Los partidos progresistas harían bien en adoptar o crear un lenguaje comprometido con los valores democráticos que al mismo tiempo incorpore términos más actuales y acordes al nuevo contexto político actual, y que tenga como fin la preservación de una cultura política basada en el razonamiento.

El problema es que por el momento, el lenguaje de estos partidos progresistas y el estilo de los discursos y debates políticos son pruebas evidentes del abandono de la vitalidad y la precisión, y muchas veces demuestra trivialidad y superficialidad; una puesta en escena y un lenguaje tan artificial como la que se advierte en un anuncio de un perfume o un champú anticaspa.
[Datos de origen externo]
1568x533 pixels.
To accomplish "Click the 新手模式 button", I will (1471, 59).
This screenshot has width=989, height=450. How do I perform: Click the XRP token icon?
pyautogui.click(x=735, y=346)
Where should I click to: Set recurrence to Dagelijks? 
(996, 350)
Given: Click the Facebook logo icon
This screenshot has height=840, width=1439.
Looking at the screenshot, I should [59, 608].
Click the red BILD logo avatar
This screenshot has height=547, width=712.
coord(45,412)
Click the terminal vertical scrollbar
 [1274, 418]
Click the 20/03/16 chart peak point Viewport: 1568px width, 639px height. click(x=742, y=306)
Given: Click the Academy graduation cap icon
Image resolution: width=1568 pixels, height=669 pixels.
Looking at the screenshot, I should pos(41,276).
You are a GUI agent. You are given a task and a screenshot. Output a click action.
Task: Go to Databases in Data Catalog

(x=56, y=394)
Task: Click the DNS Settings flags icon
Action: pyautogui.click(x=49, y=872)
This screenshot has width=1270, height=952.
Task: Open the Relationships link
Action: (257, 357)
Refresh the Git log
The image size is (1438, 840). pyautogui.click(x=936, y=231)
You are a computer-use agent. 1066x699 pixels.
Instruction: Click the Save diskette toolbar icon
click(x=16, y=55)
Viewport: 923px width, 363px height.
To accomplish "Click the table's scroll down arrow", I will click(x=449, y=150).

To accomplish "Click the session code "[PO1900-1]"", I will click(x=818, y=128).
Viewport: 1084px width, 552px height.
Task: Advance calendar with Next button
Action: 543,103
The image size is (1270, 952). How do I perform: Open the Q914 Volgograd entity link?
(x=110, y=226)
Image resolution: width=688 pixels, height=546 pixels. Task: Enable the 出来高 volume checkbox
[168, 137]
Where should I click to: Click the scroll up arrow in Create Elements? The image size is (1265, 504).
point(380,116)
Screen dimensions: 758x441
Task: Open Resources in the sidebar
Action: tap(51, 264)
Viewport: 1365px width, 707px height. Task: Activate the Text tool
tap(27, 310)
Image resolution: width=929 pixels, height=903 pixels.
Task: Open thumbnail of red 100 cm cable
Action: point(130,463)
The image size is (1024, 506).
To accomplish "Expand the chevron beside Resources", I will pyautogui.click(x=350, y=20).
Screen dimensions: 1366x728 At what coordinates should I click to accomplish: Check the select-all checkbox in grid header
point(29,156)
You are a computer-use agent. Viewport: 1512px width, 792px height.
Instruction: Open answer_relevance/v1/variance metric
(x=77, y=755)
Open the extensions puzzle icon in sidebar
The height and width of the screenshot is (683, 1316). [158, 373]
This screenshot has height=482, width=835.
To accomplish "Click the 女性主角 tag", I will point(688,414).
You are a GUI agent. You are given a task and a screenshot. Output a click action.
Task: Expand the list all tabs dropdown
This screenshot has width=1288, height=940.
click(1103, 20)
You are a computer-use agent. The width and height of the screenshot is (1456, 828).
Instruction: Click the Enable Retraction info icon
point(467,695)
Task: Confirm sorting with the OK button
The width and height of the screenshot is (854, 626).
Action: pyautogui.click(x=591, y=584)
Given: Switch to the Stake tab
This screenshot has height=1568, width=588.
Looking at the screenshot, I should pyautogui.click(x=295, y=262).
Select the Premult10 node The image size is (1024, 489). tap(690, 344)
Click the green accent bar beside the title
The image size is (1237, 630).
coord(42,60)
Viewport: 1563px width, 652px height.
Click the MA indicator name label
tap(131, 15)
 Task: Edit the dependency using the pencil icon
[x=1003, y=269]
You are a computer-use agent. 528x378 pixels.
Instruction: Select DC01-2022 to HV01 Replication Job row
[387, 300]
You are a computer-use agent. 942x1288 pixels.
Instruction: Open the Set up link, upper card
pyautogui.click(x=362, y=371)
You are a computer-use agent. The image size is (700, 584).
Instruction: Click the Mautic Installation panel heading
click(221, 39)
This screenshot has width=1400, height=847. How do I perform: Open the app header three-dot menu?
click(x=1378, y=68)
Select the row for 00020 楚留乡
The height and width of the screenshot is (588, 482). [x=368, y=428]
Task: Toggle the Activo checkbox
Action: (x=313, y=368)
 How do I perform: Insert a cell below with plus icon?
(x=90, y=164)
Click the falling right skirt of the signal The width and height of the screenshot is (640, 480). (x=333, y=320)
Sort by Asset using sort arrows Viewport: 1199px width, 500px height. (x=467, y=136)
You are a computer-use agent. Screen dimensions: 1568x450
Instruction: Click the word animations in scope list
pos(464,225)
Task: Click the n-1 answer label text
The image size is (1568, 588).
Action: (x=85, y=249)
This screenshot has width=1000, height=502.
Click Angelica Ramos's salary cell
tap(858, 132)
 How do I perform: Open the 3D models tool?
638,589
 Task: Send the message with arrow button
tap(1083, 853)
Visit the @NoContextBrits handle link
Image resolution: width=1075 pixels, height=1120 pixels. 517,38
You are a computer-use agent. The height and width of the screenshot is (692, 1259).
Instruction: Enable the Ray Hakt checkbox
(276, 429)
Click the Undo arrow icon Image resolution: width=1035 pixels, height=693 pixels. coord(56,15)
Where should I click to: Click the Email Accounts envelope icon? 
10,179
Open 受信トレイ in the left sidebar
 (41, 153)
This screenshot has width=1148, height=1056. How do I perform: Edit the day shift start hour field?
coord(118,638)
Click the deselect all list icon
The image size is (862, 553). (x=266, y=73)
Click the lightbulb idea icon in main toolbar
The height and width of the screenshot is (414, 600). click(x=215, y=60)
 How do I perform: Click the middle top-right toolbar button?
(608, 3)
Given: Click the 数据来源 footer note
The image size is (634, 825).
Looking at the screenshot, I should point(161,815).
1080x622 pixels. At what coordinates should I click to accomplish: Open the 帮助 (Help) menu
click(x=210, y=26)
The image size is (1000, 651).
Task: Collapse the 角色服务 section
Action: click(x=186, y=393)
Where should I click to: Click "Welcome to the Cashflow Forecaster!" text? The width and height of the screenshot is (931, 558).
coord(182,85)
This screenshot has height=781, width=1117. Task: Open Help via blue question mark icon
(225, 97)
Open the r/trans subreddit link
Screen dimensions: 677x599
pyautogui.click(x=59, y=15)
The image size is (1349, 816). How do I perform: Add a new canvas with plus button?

Muchas veces el lenguaje político parece diseñado precisamente para eludir los matices y la complejidad, y se queda en la superficie de las cosas al prescindir de un lenguaje más elaborado.

Cuando se pierde la fuerza vital del lenguaje y los discursos están llenos de clichés, de palabras inútiles… se contribuye a la mengua de los valores democráticos, y a la reducción de la vitalidad del proyecto de cambio y progreso. Esta decadencia en el lenguaje de las democracias de consumo masificado es lo que Steiner denominaba “el nuevo analfabetismo”, y Sartre la crise du langage. Por ahora, los peligros del lenguaje populista y de la vulgarización del lenguaje progresista en las democracias modernas han sido ignorados, ya que muchos siguen sin entender la importancia del lenguaje en la conformación de una cultura política democrática.